■ EXERCISE REQUIREMENTS:
Reproduce every line of the records below, requests included, but multiply each coordinate in the answers by 0.75 and round to the nearest whole number, rounding halves up. Leave the pictures out.

------------------------

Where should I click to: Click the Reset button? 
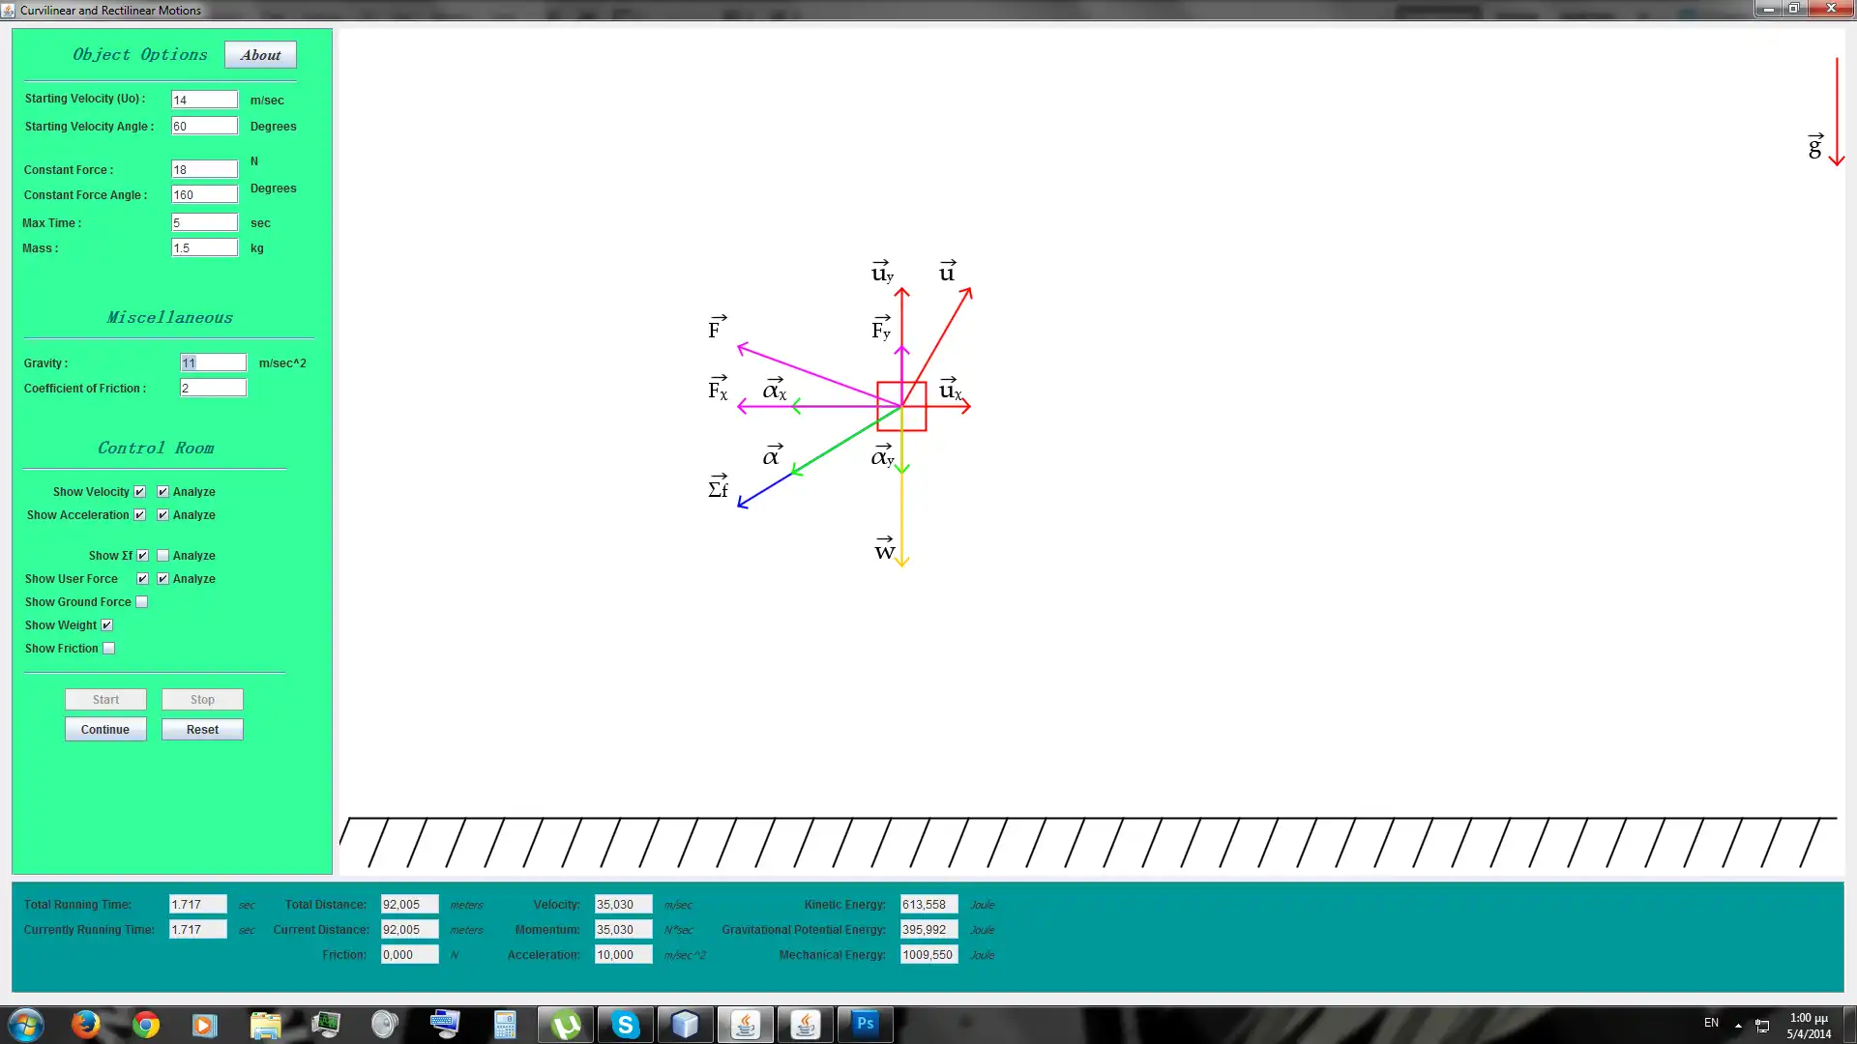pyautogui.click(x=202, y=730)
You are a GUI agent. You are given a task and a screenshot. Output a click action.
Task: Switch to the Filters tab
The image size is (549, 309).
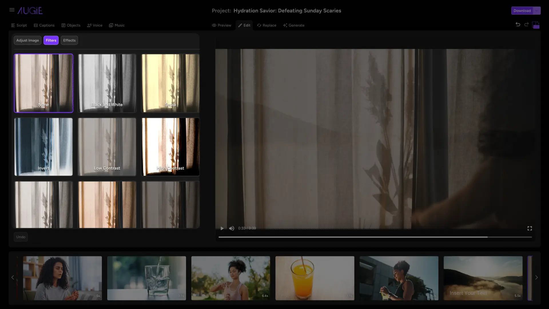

------------------------

■ WORKED SOLUTION:
Where should I click to: Click the Reset button? 
pyautogui.click(x=152, y=548)
You are a GUI agent. You are given a task and a screenshot. Output a click action.
Task: Switch to the Filters tab
The image size is (549, 309).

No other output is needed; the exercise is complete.